[START OF Dataset excerpts]

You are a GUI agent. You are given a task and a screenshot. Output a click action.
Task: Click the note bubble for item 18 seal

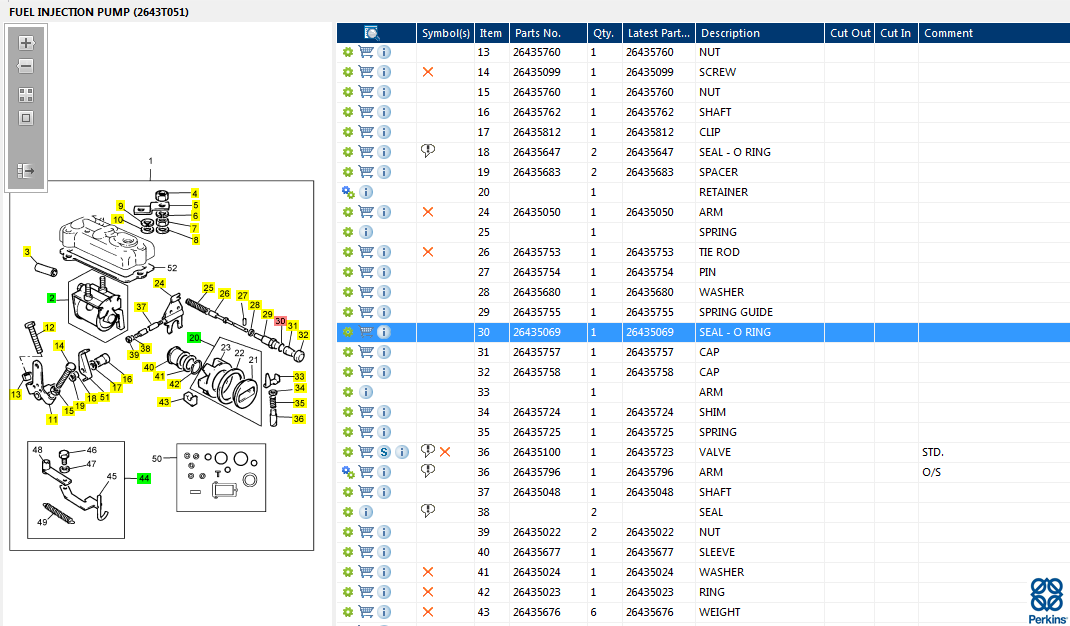point(428,152)
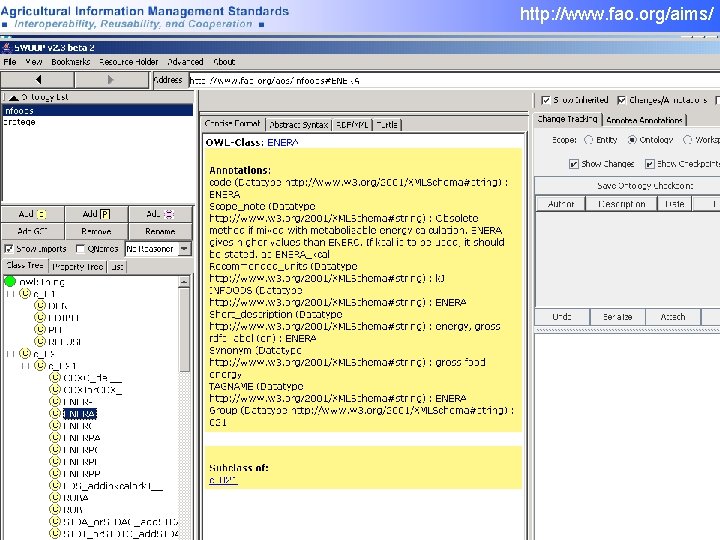Open the Bookmarks menu
Screen dimensions: 720x540
coord(71,62)
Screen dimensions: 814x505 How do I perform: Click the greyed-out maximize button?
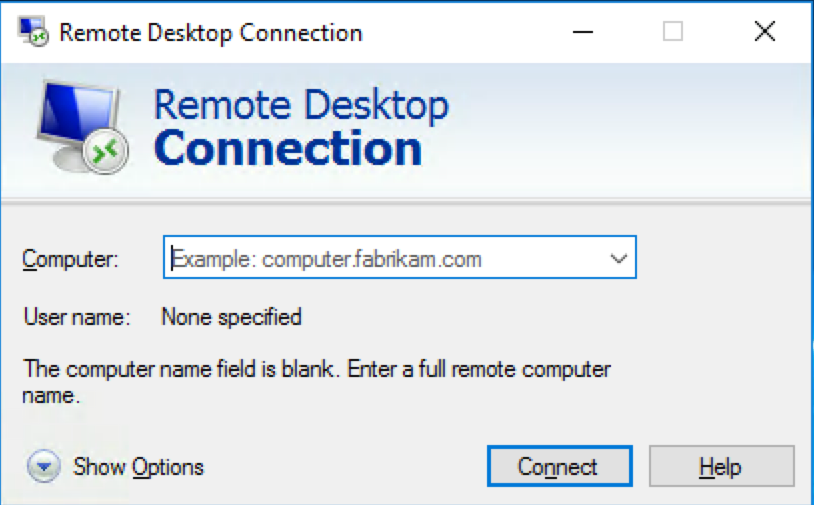pos(673,32)
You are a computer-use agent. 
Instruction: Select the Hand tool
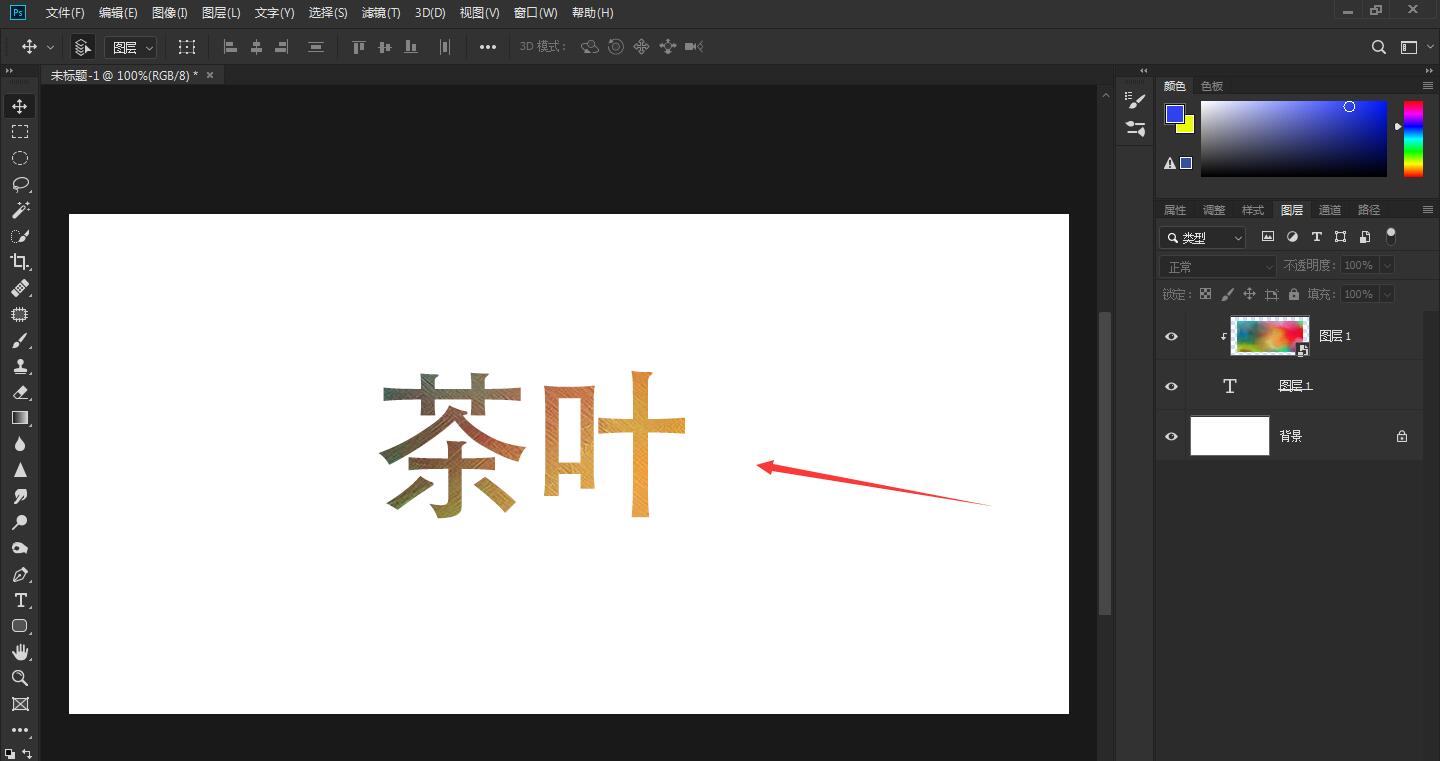20,652
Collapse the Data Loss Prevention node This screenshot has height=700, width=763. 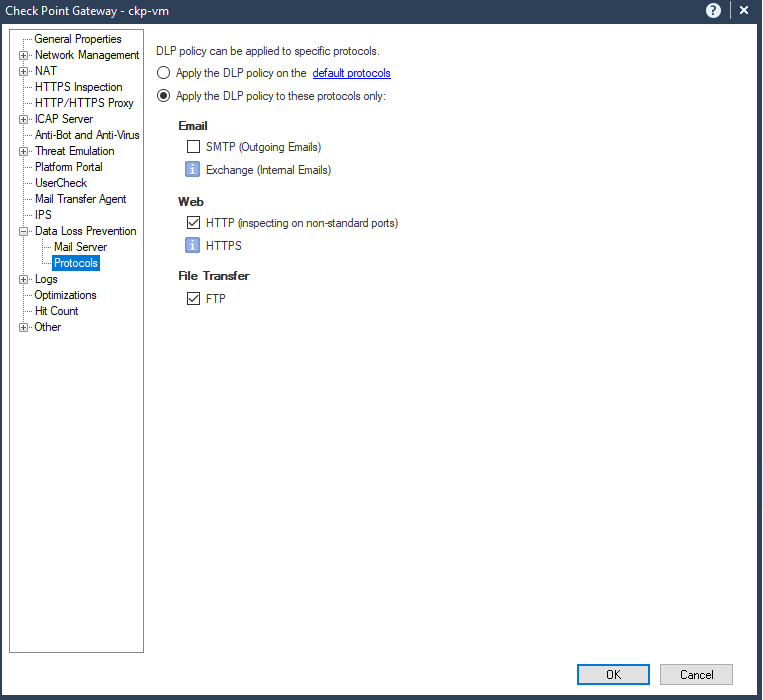[x=23, y=231]
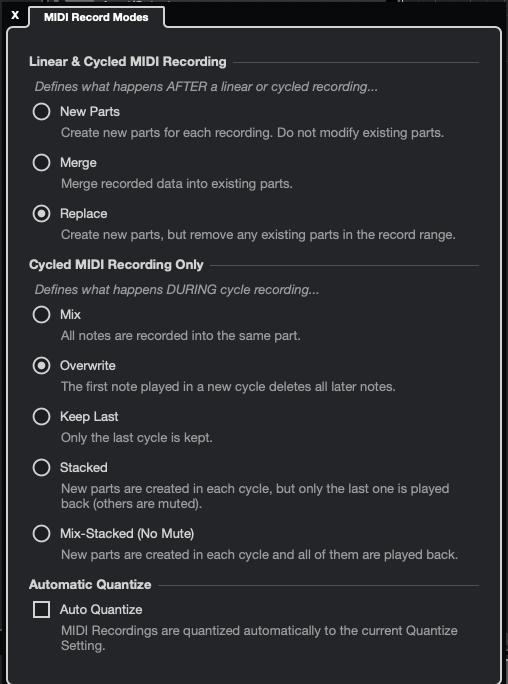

[END OF Dataset excerpts]

• **What you should do**
Please count the lines above that contain the string "dimensions", treating uppercase and lowercase as different, and reply with the number alone.

• **Result of this exercise**
2